Task goal:
Whenever a line contains the string "info", copy it out of the entries.

Data extracts:
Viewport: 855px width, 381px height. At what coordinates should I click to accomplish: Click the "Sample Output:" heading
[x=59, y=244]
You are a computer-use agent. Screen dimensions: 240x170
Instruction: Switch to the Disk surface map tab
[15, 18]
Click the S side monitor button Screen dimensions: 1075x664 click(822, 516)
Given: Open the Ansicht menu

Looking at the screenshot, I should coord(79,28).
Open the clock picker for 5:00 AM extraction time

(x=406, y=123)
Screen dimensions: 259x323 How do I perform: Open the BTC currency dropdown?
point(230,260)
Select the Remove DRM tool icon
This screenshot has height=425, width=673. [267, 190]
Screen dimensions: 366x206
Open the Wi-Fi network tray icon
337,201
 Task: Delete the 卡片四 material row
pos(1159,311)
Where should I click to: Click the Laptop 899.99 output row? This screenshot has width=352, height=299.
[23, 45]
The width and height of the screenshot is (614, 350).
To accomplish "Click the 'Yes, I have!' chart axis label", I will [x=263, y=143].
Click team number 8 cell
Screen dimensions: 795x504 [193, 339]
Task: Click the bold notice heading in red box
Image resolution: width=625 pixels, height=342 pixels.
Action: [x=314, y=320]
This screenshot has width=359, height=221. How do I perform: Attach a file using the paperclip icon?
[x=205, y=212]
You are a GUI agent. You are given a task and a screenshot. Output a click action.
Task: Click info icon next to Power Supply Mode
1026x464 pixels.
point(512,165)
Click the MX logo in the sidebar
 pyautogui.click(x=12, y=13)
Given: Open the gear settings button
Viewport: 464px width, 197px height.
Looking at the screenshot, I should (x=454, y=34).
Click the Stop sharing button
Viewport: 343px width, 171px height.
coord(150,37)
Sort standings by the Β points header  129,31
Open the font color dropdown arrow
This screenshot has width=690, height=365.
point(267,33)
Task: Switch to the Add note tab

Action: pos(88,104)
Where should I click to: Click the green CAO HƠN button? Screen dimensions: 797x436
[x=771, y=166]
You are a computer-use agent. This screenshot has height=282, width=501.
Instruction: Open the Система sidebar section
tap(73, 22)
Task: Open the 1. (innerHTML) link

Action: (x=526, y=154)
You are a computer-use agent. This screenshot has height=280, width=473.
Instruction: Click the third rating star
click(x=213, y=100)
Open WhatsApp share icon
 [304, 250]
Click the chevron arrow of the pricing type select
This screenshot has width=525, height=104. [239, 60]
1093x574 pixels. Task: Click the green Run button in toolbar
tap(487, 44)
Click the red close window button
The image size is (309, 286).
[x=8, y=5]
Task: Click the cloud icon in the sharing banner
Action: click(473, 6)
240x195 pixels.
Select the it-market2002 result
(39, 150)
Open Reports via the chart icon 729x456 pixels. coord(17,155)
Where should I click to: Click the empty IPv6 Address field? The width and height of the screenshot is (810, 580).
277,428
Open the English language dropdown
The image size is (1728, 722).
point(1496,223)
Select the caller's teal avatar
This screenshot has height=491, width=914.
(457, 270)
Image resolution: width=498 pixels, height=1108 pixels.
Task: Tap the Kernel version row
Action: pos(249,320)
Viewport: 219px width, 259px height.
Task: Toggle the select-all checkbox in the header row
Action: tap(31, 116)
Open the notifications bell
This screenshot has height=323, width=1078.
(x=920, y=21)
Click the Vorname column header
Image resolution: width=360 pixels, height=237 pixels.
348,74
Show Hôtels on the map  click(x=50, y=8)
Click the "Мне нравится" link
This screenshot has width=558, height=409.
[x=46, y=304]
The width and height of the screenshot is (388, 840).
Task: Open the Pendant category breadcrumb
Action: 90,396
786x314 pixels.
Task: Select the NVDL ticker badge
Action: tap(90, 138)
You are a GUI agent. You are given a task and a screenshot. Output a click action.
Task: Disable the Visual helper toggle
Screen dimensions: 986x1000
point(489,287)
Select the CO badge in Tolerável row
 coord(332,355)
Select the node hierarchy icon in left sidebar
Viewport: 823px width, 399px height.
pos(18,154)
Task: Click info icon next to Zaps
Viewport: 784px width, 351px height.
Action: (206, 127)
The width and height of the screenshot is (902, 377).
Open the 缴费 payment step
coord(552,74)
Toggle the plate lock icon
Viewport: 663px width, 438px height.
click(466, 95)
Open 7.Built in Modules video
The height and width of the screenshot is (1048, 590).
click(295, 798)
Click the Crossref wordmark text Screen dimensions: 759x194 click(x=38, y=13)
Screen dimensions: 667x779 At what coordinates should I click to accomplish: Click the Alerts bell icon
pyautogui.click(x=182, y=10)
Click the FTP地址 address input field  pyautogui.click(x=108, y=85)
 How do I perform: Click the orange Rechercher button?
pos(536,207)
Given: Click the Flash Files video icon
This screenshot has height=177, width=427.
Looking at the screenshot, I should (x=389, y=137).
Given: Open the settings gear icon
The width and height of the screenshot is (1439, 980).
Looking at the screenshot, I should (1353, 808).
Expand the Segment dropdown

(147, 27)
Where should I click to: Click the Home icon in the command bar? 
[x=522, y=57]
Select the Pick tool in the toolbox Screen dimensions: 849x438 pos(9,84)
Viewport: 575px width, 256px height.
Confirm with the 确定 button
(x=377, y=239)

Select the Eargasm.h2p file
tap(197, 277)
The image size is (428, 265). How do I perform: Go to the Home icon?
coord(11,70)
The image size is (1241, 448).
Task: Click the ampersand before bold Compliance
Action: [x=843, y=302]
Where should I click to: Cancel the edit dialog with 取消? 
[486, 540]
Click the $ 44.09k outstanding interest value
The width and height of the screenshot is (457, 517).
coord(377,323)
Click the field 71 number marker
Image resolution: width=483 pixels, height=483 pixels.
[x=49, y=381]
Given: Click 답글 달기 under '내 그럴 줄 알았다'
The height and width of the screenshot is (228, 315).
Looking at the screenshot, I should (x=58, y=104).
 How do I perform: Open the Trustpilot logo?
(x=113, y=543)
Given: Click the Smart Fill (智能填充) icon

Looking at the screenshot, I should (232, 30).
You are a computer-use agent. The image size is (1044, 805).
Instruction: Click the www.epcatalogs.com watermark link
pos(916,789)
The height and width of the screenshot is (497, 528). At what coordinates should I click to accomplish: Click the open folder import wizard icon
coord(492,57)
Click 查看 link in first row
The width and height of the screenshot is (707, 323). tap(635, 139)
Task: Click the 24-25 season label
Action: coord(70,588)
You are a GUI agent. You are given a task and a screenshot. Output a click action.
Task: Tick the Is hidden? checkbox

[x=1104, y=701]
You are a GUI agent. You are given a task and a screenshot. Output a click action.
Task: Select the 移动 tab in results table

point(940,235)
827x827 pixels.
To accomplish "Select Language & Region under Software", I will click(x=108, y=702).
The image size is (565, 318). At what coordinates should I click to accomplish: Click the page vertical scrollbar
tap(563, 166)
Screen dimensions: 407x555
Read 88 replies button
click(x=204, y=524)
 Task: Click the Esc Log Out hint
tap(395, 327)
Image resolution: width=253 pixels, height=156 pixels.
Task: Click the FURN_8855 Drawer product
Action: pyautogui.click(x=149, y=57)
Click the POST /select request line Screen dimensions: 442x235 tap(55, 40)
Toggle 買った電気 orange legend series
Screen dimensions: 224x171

Exercise answer:
Task: Click info icon next to Power Supply Mode
Task: Click info icon next to Zaps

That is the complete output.